Defenders of Wildlife spokeswoman Suzanne Stone said that when field crews from the Wood River Wolf Project went out to find the wolf's pack in hopes of reuniting them, they found no wolves, but tracks seemed to tell the story of how the pup was lost.
"There was an adult wolf walking along one edge of the road," she said. "She or he had little paw prints around it, so there were a lot of small paw prints there, which indicated there were additional pups."
Boise was split from the pack when a car approached—the pack went one way and he went another, causing the separation.
But Tacey said that Boise is adjusting to his new home—and new family, currently composed of two wolf pups from Montana named Beo and Kaya, as well as a German shorthaired pointer named Mia who serves as the pups' surrogate mother.
Tacey said that Boise lit up when he saw the other two pups, running right up to them and starting to play.

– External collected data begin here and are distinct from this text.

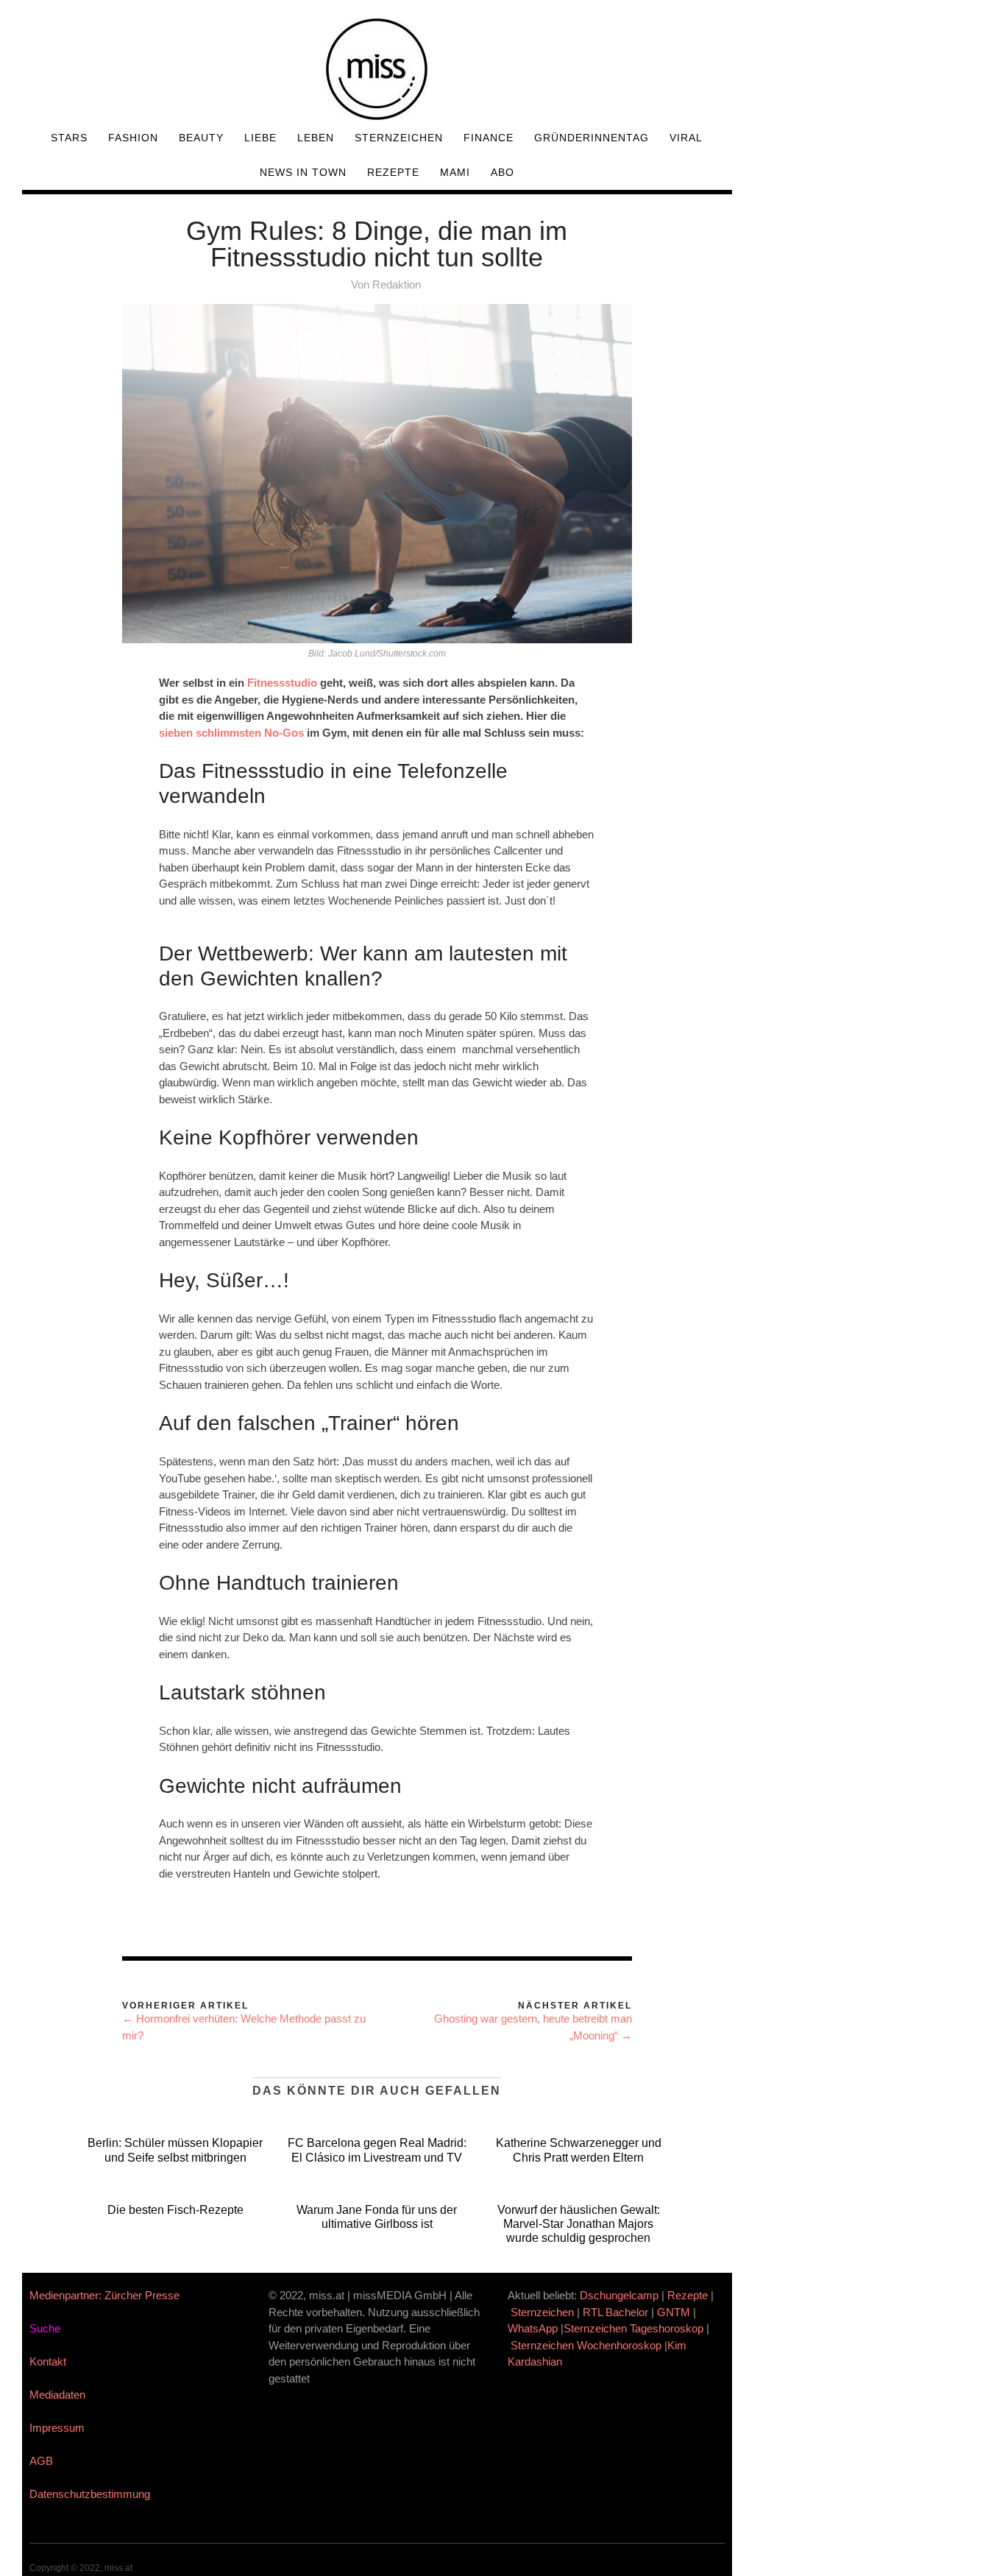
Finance (489, 138)
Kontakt (47, 2361)
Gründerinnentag (591, 138)
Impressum (57, 2427)
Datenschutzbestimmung (89, 2494)
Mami (455, 172)
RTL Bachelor (615, 2312)
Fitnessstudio (282, 682)
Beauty (201, 138)
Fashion (133, 138)
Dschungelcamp (619, 2295)
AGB (41, 2461)
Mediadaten (57, 2394)
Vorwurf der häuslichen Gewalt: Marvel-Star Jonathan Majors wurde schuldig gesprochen (578, 2224)
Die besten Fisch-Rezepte (175, 2210)
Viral (686, 138)
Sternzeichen (399, 138)
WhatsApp (533, 2328)
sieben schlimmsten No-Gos (231, 732)
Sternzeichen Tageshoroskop (633, 2328)
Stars (69, 138)
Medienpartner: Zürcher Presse (104, 2295)
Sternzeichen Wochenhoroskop (586, 2345)
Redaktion (396, 284)
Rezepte (393, 172)
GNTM (673, 2312)
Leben (315, 138)
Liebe (260, 138)
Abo (502, 172)
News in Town (303, 172)
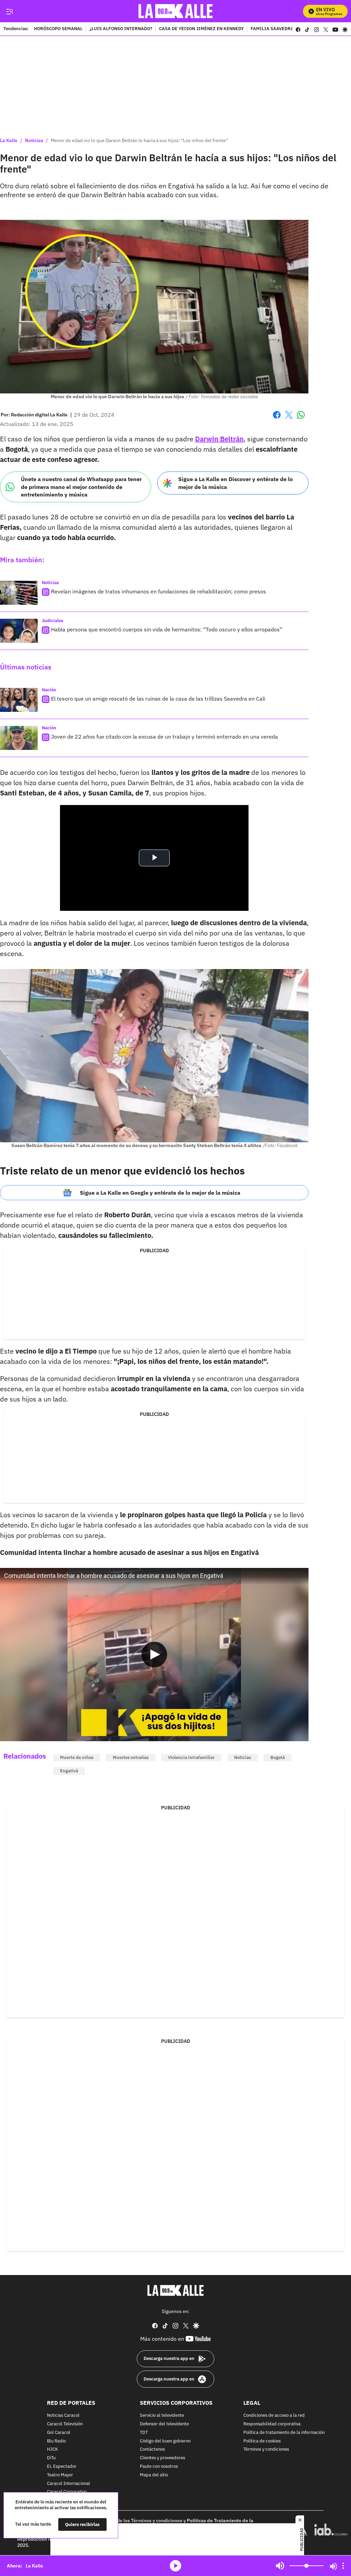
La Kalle (8, 140)
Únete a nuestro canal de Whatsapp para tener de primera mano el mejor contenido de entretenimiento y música (81, 487)
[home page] (175, 11)
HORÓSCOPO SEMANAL (58, 29)
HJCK (52, 2450)
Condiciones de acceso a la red (274, 2416)
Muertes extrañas (130, 1757)
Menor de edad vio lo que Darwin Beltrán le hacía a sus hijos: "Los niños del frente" (139, 140)
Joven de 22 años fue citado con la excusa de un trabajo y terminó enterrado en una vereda (164, 736)
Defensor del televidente (164, 2424)
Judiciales (52, 621)
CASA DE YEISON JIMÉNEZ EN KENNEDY (201, 29)
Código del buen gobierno (165, 2441)
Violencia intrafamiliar (191, 1757)
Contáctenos (152, 2450)
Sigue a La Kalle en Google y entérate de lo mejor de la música (160, 1192)
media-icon (175, 2565)
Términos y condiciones (266, 2450)
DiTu (51, 2458)
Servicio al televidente (162, 2416)
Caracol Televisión (65, 2424)
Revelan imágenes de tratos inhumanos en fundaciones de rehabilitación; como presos (158, 591)
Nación (49, 690)
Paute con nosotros (159, 2466)
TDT (144, 2432)
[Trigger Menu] (9, 11)
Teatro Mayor (60, 2475)
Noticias (34, 140)
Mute (280, 2566)
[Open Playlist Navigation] (343, 2565)
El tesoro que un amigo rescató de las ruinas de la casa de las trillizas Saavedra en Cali (158, 698)
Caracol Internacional (68, 2483)
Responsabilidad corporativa (272, 2424)
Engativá (69, 1771)
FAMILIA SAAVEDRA (272, 29)
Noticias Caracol (63, 2416)
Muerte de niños (76, 1757)
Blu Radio (56, 2441)
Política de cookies (262, 2441)
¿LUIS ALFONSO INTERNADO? (120, 29)
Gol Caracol (58, 2432)
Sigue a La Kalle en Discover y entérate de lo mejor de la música (235, 483)
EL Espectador (61, 2466)
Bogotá (277, 1757)
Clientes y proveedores (162, 2458)
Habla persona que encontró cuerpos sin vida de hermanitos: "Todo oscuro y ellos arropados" (166, 629)
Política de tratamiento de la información (284, 2432)
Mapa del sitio (154, 2475)
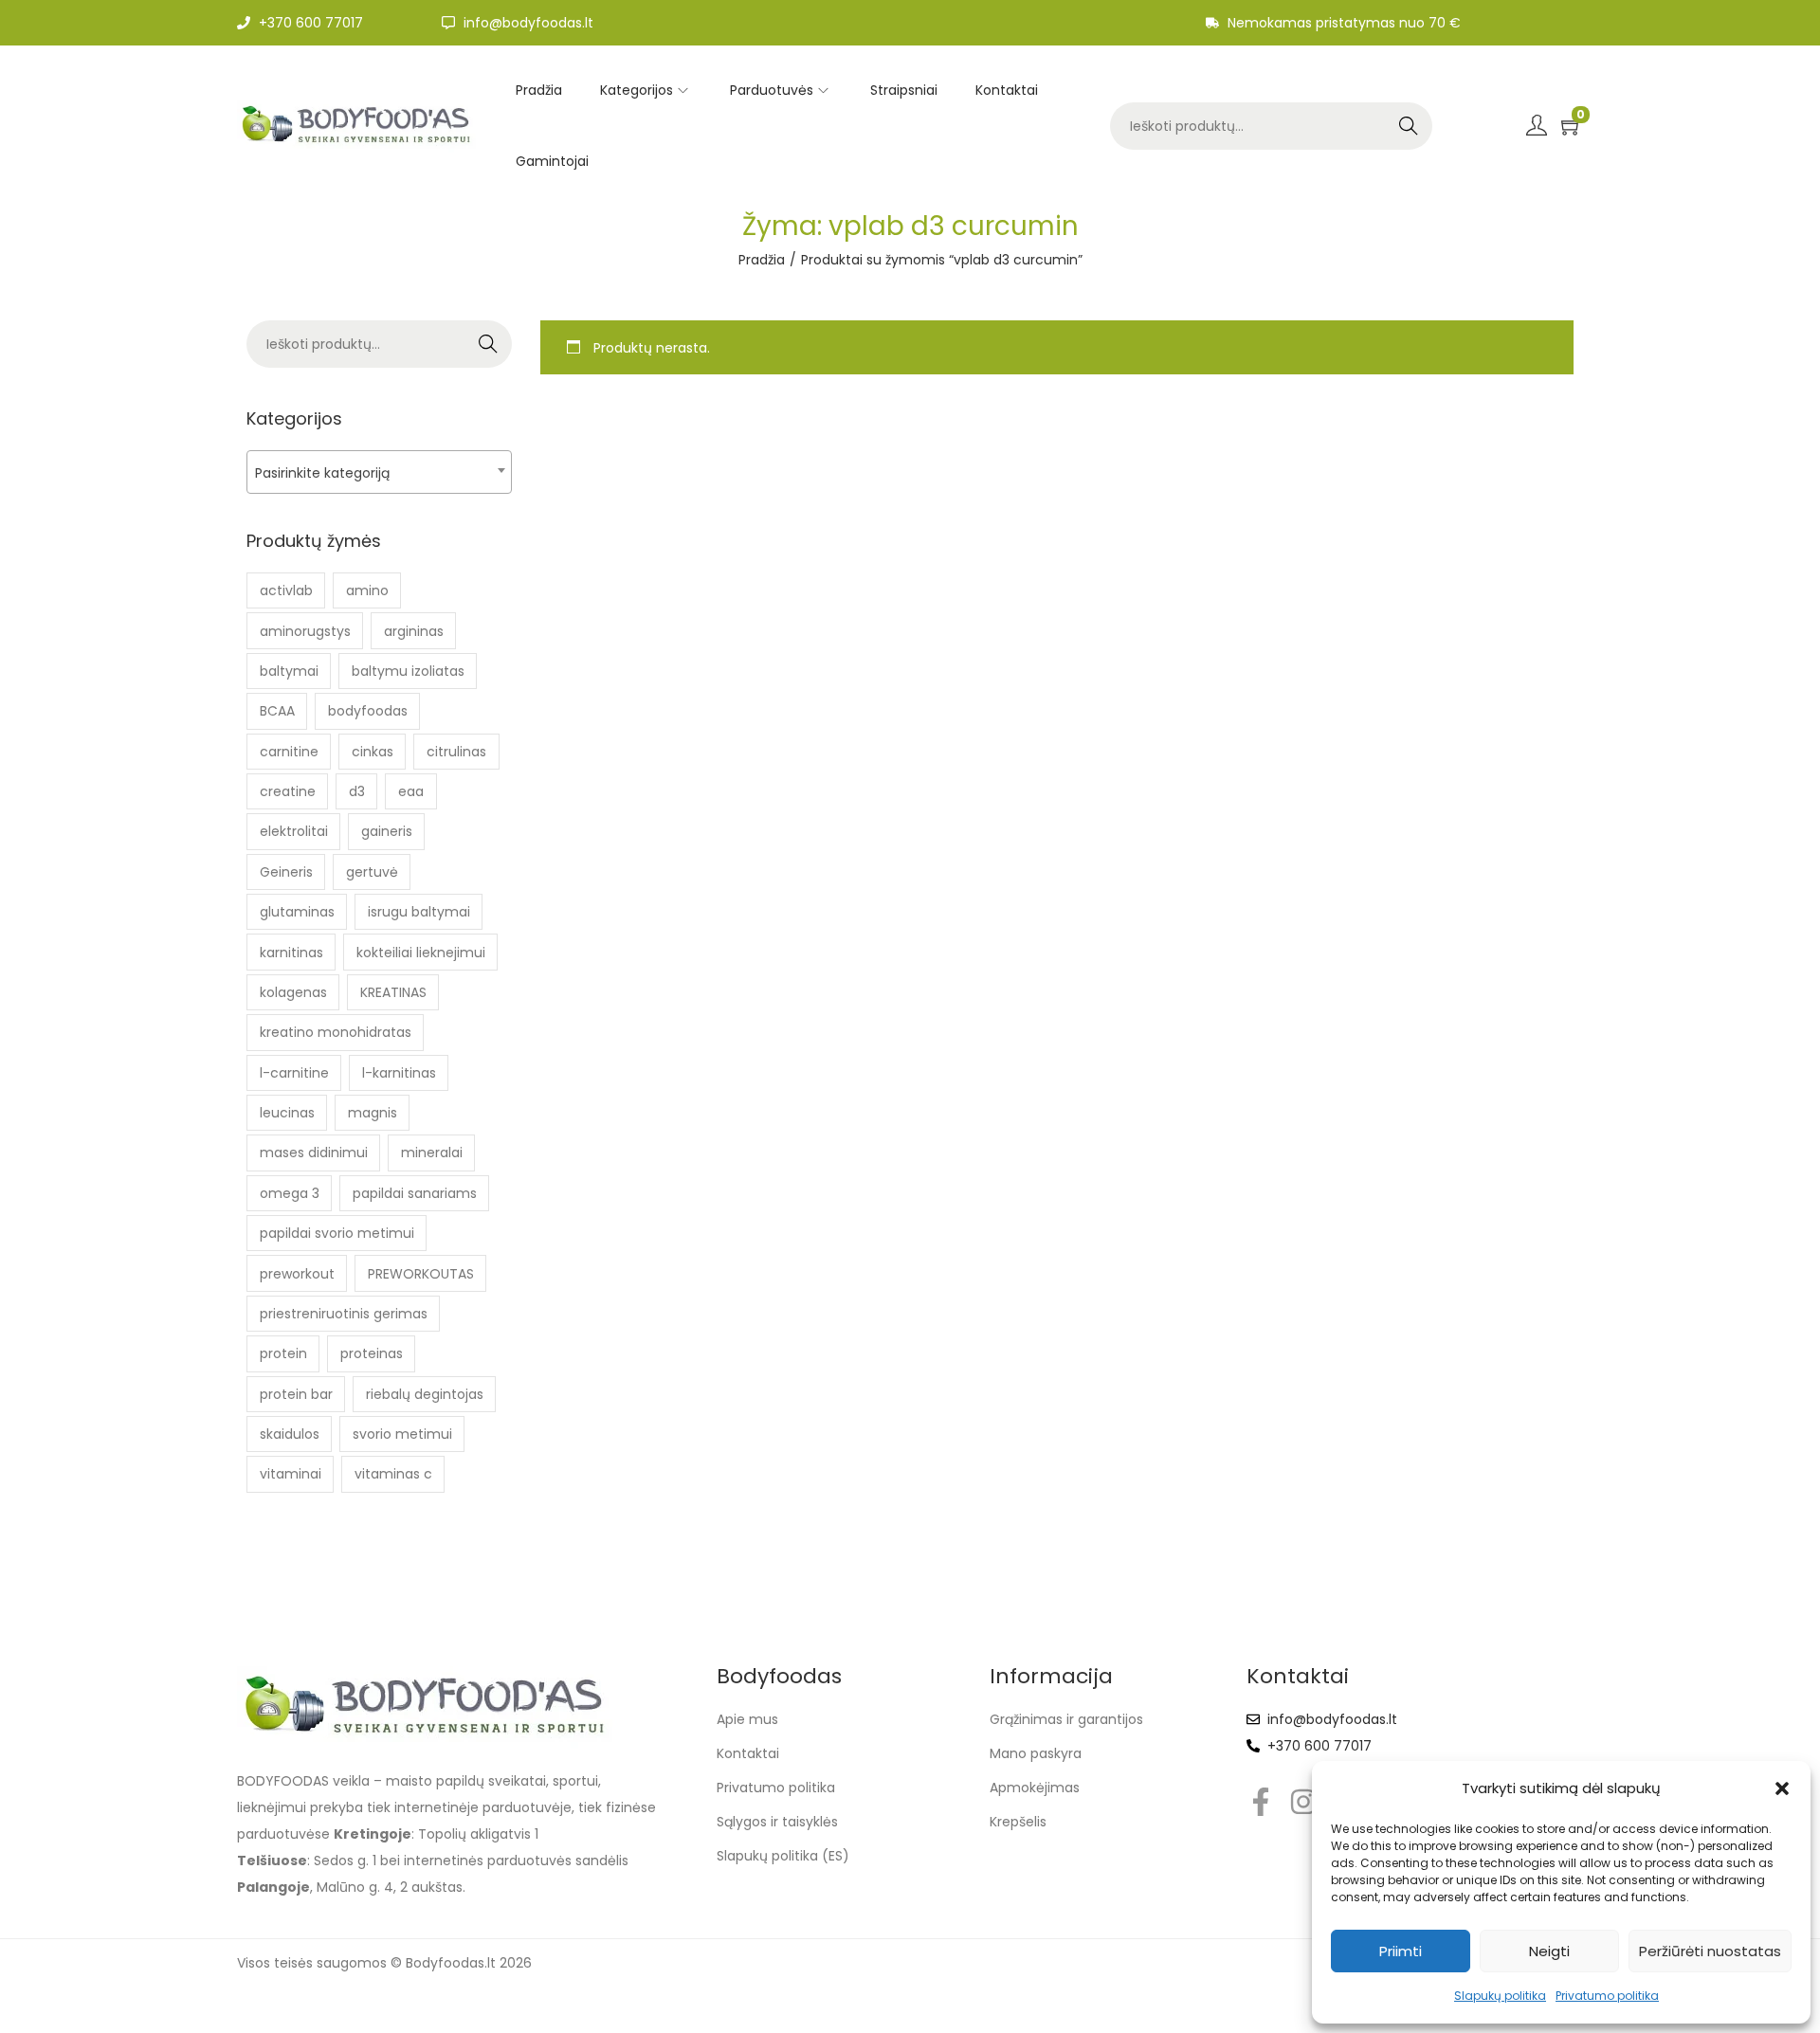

"When that little guy first laid eyes on the other pups, it was the first time that we saw signs that he thought, 'Whoa, I know exactly what these are,'" Tacey said.
Pups form their own pack hierarchies at a very young age, Tacey said, and the three pups are no exception. Tacey said that Boise and Beo seem to be about equal in terms of dominance, but Kaya is the clear alpha of their tiny pack.
All of the pups remain submissive to Mia, however, whose job is to keep the pups respectful of adult canids before they are introduced into one of the park's existing three packs.
Tacey said that introducing pups into a pack of adult wolves can be tricky, and sometimes leads to conflict.
"When you introduce adults to pups, you never know how it's going to go," he said. "Wolves, unlike domestic dogs, becomes very territorial with each other at a young age."
Mia's job is to maintain good manners in the pups until they fully meet the entire pack.
Tacey said that each pup will meet each adult wolf individually, and then will be allowed to mingle in different groups until the staff feels certain the pups will be safe.
"Wolves are kind of pre-programmed to be accepting of pups under most circumstances," Tacey said, but added that if the adults get aggressive towards the pups, the three may have to form their own pack in a separate habitat.
Boise, Beo and Kaya are starting to be introduced to the public exhibits, such as the Wolf Valley display and public stage where wolves and trainers help teach park guests about wolves, dispel myths and teach about conservation efforts.
"Unfortunately, people on this side of the county don't get the chance to see wolves, even from a distance," Tacey said, adding that the park provides them an opportunity to get close to the animals.
Boise, Beo and Kaya will be introduced to an adult pack in the upcoming weeks.